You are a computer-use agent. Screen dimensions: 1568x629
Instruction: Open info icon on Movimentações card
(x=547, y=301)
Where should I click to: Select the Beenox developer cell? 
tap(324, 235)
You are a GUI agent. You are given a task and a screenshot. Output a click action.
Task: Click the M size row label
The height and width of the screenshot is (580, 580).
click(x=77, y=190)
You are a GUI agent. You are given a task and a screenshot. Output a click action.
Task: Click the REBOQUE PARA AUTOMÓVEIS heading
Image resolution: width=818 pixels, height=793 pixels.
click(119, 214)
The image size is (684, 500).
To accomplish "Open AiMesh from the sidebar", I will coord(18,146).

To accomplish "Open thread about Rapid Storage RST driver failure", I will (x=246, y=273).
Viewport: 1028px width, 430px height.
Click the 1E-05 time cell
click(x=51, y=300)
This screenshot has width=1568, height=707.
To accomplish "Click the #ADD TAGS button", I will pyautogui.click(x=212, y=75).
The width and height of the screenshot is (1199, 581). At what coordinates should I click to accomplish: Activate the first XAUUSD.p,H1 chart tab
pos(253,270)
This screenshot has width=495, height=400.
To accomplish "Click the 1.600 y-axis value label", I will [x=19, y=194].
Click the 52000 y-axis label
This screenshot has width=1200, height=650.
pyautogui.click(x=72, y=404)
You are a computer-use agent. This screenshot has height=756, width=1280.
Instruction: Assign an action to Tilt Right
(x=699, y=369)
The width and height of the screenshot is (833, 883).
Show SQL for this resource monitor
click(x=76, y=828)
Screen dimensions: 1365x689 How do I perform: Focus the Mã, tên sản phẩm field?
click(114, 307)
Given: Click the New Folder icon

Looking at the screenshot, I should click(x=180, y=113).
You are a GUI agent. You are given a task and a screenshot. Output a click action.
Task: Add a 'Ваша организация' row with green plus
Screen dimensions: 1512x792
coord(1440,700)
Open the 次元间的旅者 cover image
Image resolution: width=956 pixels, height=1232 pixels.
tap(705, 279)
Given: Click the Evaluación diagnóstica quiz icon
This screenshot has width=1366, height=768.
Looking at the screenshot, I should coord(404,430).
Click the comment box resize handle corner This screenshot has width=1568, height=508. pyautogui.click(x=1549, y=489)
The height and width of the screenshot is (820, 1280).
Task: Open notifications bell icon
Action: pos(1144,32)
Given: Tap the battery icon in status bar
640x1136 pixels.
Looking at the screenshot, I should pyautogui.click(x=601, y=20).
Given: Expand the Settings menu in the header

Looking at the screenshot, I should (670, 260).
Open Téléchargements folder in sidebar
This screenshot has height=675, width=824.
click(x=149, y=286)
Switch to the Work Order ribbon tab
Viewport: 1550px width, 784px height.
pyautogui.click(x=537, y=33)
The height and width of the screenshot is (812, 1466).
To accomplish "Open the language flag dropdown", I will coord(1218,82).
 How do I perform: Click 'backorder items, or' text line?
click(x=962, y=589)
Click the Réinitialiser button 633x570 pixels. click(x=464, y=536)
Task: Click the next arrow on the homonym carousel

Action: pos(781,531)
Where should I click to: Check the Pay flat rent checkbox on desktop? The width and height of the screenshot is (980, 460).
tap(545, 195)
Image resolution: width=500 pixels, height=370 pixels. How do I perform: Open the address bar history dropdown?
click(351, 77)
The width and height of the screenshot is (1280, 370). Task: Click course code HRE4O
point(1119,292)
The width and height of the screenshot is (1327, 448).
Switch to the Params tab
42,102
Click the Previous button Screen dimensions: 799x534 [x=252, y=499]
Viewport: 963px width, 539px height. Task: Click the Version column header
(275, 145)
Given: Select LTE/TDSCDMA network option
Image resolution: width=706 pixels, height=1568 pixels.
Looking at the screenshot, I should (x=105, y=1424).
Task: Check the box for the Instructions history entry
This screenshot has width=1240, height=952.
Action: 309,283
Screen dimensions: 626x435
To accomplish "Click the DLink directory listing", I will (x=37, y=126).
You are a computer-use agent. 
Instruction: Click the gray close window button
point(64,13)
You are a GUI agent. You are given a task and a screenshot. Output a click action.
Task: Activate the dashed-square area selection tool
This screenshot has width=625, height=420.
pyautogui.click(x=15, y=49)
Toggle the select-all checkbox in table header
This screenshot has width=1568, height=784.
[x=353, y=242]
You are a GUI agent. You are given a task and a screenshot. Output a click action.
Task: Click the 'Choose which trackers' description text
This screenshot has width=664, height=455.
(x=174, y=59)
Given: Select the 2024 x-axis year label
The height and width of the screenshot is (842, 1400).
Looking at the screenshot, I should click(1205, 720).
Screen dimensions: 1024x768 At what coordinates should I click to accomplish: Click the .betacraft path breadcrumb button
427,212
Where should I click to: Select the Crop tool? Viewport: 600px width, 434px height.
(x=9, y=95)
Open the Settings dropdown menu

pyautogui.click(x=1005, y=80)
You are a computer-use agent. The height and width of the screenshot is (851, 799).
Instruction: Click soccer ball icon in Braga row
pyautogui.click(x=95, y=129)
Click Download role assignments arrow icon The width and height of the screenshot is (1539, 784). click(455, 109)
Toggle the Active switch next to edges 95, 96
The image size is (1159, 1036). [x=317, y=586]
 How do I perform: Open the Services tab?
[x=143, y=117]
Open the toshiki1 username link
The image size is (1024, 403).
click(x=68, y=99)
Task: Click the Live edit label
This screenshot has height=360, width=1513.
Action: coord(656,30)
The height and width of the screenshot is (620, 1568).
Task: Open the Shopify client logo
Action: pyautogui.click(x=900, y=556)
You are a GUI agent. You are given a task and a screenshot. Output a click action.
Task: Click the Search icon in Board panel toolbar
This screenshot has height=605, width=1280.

::::::::::

WORK REQUEST: Above are some records; copy exactly the lines from the one with "640x1136 pixels." through the one with "The height and width of the screenshot is (812, 1466).", both included, and no others.

WRITTEN RESPONSE:
640x1136 pixels.
Looking at the screenshot, I should pyautogui.click(x=601, y=20).
Given: Expand the Settings menu in the header

Looking at the screenshot, I should (670, 260).
Open Téléchargements folder in sidebar
This screenshot has height=675, width=824.
click(x=149, y=286)
Switch to the Work Order ribbon tab
Viewport: 1550px width, 784px height.
pyautogui.click(x=537, y=33)
The height and width of the screenshot is (812, 1466).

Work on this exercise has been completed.